The audience was packed; most competing teams had its own cheering section, particularly the old folk homes, which were so bleeping cute.  The only people silent throughout the competition were the middle school cheerleaders, supposedly on hand to keep the audience pumped.  It’s clear that each and every word went straight over their heads, creepily adorned with gross hair extensions.  Despite it being part of their job description, cheerleaders cannot spell.  The only time I saw them excited was during their performance of “YMCA,” a brilliant song choice given the event.
 
I was pulling for the team representing the local cemetery, its members were ancient, with one foot in the grave, you might say.  I decided to do a spelling chant for them on their turn: “R-I-P!”  Even though my intent was to be witty and supportive rather than offensive, my friends found it appalling.  The cemetery team proceeded to be eliminated that round and I felt it inappropriate to reprise my cheer given the circumstance.  After that, I threw my support behind the two retirement communities, both of which did quite well until the last round.  My favorite audience member, however, was Terri, who instantly became a dork when she charted the Bee’s progression in her program, noting who was eliminated when and on what word.  In this case, being a nerd and being awesome are synonymous.
 
Here’s my gripe about spelling bees: it’s too dependent on luck.  Since some words are far easier than others, it often comes down to which team got which word, not who spelled better.  Also, there was a frequent issue of pronunciation and mishearing.  In what was clearly the result of auditory issues, a team would spell a different word or have it start with a letter it clearly shouldn’t have.  I, too, found myself mishearing words and trying to spell a word that was not what the word ended up being.
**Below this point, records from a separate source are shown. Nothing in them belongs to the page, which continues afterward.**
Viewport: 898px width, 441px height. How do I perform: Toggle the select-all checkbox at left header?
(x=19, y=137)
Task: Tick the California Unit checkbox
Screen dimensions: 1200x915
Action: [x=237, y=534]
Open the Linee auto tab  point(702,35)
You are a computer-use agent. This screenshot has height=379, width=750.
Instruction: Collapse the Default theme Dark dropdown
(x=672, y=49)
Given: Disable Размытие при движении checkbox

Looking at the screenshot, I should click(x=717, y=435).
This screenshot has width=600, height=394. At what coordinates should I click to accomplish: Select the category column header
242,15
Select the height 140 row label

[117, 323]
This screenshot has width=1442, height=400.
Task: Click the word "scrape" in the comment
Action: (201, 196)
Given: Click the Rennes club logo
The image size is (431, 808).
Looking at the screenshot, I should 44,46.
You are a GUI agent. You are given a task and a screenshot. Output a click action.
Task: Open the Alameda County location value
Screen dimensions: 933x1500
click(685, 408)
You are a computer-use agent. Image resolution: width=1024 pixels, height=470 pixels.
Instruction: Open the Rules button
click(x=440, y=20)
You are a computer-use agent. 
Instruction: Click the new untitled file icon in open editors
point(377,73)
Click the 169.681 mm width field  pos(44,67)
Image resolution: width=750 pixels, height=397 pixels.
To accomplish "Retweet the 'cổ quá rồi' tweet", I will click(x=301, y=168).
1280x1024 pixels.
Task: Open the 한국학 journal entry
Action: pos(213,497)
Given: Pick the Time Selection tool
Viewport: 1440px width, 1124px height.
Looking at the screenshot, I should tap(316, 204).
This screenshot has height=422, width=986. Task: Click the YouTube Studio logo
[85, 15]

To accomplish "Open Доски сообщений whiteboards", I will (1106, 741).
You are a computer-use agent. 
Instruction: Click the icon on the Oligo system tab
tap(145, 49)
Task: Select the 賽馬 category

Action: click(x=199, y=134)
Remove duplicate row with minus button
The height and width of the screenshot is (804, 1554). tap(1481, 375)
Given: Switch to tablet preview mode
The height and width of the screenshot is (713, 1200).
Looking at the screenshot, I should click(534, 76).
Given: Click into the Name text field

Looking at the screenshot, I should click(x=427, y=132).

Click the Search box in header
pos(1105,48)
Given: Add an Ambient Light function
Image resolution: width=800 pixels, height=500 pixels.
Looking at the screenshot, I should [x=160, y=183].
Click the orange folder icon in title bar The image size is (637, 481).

In truth, most words should come down to a game of vowels. Those are the letters that most easily could be transposed or confused when trying to spell, not consonants.

In the end, the team representing a domestic abuse crisis center took home the top prize. Rather than thinking up a clearly tasteless joke for this occasion and then agonize over whether to include it, I'm going to halt that line of thought and instead wish them a sincere congradulations.